What you need to do: Every line in the data below that has the word "legend" should be returned.

The data:
○ ○ ○ ○ ○

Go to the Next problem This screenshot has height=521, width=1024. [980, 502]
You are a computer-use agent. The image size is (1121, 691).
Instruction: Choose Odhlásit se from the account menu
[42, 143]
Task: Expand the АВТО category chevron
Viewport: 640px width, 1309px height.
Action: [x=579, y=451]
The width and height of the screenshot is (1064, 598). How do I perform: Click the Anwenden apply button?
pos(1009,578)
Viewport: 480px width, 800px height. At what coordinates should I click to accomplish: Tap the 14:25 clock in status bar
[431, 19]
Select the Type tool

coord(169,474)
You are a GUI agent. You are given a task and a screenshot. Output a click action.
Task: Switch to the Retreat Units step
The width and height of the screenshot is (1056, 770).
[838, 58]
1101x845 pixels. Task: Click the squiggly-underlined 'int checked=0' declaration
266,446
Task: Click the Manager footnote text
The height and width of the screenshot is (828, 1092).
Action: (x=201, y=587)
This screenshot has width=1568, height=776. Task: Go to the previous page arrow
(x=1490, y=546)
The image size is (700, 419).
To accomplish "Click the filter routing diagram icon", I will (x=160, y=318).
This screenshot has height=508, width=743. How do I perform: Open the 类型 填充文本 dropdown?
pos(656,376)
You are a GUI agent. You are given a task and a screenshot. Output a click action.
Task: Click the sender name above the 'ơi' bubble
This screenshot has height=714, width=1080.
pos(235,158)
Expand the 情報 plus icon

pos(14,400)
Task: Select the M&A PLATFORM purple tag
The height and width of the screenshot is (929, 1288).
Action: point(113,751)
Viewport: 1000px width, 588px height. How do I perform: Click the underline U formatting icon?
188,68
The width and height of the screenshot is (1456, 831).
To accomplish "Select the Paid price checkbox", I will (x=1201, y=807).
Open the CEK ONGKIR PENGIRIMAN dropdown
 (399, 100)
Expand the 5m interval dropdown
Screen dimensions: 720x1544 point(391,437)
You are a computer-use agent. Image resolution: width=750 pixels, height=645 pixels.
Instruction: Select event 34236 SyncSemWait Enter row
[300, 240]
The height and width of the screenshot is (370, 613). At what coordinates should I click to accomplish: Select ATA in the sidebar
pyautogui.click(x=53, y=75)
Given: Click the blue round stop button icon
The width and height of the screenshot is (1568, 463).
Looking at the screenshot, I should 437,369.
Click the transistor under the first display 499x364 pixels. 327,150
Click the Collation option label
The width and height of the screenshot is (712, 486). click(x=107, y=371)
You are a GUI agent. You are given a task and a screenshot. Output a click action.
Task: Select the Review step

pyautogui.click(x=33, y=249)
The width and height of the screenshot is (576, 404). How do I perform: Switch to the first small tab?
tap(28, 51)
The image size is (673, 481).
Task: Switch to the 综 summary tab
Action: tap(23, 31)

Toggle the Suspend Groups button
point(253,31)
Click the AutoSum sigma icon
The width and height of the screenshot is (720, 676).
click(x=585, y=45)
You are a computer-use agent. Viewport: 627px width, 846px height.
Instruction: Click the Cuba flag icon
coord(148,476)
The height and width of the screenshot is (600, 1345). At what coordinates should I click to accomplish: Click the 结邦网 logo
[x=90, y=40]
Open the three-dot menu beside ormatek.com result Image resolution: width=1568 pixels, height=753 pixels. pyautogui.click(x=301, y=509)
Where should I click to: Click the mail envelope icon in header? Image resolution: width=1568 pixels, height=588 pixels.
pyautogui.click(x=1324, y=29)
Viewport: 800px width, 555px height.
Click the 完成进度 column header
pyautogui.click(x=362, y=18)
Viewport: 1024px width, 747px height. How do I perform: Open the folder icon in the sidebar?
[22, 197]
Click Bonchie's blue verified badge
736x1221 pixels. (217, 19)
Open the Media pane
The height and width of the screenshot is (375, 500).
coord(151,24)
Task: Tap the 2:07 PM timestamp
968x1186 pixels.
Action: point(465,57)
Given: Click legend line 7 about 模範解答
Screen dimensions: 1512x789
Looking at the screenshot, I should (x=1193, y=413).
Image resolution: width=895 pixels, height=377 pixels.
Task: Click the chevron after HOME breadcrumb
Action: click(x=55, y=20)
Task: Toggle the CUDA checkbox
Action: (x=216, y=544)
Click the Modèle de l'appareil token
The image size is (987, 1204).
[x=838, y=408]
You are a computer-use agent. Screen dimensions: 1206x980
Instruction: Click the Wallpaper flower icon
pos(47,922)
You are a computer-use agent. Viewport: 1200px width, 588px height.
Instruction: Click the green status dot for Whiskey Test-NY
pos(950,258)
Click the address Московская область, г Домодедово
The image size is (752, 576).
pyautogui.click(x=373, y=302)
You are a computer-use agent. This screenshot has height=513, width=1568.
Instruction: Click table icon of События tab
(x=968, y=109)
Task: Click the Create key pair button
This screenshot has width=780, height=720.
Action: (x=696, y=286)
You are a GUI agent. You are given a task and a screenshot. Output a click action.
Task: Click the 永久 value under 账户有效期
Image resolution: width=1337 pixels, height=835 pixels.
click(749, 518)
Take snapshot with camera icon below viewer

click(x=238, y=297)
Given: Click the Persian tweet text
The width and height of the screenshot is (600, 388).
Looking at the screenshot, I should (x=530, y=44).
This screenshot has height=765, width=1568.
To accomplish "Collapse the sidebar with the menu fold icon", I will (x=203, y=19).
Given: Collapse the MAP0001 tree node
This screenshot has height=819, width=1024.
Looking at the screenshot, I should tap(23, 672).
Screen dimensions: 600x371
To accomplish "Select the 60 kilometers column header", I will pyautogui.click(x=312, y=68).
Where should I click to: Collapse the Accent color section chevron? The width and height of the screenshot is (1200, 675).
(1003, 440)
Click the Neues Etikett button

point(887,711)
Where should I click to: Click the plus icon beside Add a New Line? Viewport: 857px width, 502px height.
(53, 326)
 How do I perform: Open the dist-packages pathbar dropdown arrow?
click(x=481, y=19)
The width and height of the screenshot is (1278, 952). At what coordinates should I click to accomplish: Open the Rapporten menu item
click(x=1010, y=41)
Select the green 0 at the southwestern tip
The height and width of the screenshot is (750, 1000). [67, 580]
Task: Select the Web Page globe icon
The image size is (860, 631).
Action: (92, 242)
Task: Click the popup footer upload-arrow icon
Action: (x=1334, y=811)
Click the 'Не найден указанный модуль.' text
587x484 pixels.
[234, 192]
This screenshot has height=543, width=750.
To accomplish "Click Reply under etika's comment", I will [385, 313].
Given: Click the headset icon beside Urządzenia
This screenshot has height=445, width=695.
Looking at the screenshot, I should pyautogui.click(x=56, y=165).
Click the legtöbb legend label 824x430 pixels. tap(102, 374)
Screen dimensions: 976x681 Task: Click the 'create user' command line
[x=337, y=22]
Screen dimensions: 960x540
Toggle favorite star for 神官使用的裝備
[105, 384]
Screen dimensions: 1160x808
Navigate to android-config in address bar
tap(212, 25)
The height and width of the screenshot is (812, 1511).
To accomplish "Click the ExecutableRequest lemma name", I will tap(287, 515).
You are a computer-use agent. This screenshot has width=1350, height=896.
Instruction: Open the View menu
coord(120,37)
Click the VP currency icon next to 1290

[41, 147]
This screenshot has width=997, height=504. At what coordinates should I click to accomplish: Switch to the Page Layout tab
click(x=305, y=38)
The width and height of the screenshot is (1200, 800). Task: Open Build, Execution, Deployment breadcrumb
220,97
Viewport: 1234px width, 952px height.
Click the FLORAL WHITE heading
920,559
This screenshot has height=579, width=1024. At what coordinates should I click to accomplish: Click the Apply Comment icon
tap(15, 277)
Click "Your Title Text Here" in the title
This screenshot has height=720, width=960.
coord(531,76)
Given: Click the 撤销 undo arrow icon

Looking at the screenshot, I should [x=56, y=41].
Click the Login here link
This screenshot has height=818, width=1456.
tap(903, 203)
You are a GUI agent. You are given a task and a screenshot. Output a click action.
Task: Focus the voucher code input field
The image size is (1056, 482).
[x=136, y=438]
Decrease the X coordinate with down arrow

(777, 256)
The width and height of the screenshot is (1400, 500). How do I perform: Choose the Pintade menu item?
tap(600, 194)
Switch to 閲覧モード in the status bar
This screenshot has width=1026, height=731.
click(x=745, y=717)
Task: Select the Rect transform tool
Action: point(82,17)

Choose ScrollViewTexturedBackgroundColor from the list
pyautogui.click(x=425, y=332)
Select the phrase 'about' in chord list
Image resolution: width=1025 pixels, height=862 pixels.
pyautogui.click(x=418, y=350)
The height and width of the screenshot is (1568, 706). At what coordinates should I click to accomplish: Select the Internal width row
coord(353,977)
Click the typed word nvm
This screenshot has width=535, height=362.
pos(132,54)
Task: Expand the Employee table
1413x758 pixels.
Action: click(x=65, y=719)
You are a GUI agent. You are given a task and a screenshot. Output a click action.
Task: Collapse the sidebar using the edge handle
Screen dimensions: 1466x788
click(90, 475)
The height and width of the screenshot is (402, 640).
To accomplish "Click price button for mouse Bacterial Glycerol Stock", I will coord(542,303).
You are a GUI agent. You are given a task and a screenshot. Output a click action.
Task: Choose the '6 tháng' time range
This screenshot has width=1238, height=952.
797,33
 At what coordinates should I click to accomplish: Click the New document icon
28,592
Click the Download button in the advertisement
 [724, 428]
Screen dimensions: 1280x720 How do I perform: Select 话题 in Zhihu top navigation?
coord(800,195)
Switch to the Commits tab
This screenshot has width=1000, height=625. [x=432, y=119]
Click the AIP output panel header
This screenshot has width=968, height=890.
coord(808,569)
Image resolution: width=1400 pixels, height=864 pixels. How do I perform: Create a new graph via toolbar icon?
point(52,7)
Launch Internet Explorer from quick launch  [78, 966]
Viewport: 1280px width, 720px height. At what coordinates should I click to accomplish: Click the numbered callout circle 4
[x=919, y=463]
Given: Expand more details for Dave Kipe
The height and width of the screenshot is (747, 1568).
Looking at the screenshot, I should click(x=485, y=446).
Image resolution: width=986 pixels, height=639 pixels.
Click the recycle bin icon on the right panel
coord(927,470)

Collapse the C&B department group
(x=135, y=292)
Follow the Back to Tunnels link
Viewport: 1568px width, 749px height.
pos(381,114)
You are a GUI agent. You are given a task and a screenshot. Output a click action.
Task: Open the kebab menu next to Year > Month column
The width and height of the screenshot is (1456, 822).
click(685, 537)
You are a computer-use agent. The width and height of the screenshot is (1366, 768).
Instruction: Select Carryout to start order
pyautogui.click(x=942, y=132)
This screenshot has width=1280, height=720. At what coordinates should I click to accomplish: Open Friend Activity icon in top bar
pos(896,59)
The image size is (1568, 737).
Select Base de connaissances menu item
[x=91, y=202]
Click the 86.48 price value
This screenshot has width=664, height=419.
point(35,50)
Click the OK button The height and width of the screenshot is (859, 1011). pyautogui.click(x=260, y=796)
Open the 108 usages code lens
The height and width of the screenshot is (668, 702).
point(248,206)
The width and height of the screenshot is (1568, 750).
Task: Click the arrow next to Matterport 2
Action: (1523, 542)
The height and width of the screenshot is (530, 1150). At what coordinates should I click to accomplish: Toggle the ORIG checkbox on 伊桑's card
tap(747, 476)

○ ○ ○ ○ ○

Solution below:
Given: Click legend line 7 about 模範解答
Click the legtöbb legend label 824x430 pixels. tap(102, 374)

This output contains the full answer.